CausalVLBench: Benchmarking Visual Causal Reasoning in Large Vision-Language Models
Aneesh Komanduri, Karuna Bhaila, Xintao Wu
TL;DR
CausalVLBench introduces a formal benchmark for visual causal reasoning in large vision-language models, encapsulating three tasks—causal structure inference, intervention target prediction, and counterfactual prediction—across three physically grounded datasets. The study systematically evaluates a broad set of open-source LVLMs under zero- and few-shot settings, revealing that current models struggle with visual causal reasoning, especially for multi-image interventions and downstream causal propagation. Key findings show that larger models like Qwen2.5-VL and Gemini-2.0-Flash often excel in structure inference, while few-shot prompts and chain-of-thought prompting yield inconsistent benefits. The work highlights the need for new training paradigms to enhance visual causal reasoning and provides a transparent, reproducible benchmark for future research.
Abstract
Large language models (LLMs) have shown remarkable ability in various language tasks, especially with their emergent in-context learning capability. Extending LLMs to incorporate visual inputs, large vision-language models (LVLMs) have shown impressive performance in tasks such as recognition and visual question answering (VQA).

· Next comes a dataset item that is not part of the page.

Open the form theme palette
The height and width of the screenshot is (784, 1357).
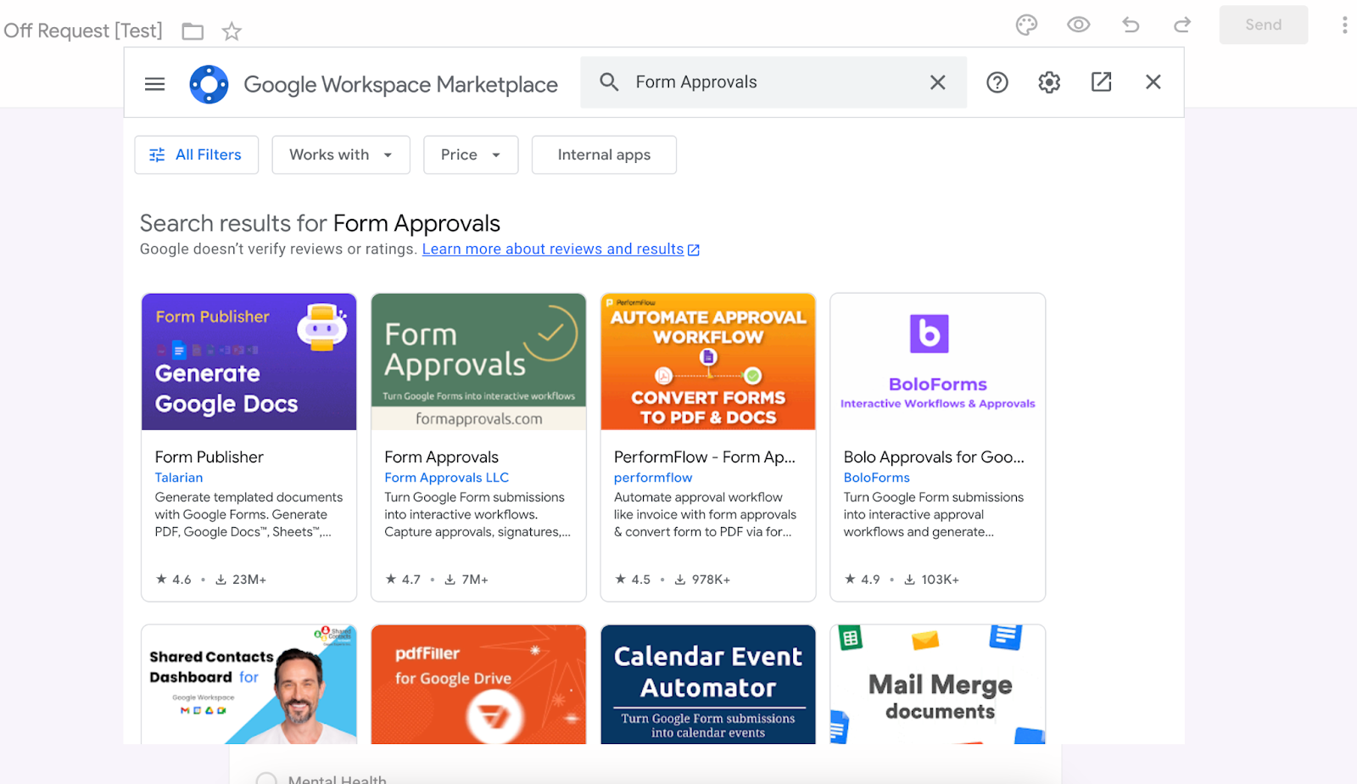(x=1026, y=25)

Despite increasing interest in the utility of LLMs in causal reasoning tasks such as causal discovery and counterfactual reasoning, there has been relatively little work showcasing the abilities of LVLMs on visual causal reasoning tasks. We take this opportunity to formally introduce a comprehensive causal reasoning benchmark for multi-modal in-context learning from LVLMs. Our CausalVLBench encompasses three representative tasks: causal structure inference, intervention target prediction, and counterfactual prediction. We evaluate the ability of state-of-the-art open-source LVLMs on our causal reasoning tasks across three causal representation learning datasets and demonstrate their fundamental strengths and weaknesses. We hope that our benchmark elucidates the drawbacks of existing vision-language models and motivates new directions and paradigms in improving the visual causal reasoning abilities of LVLMs.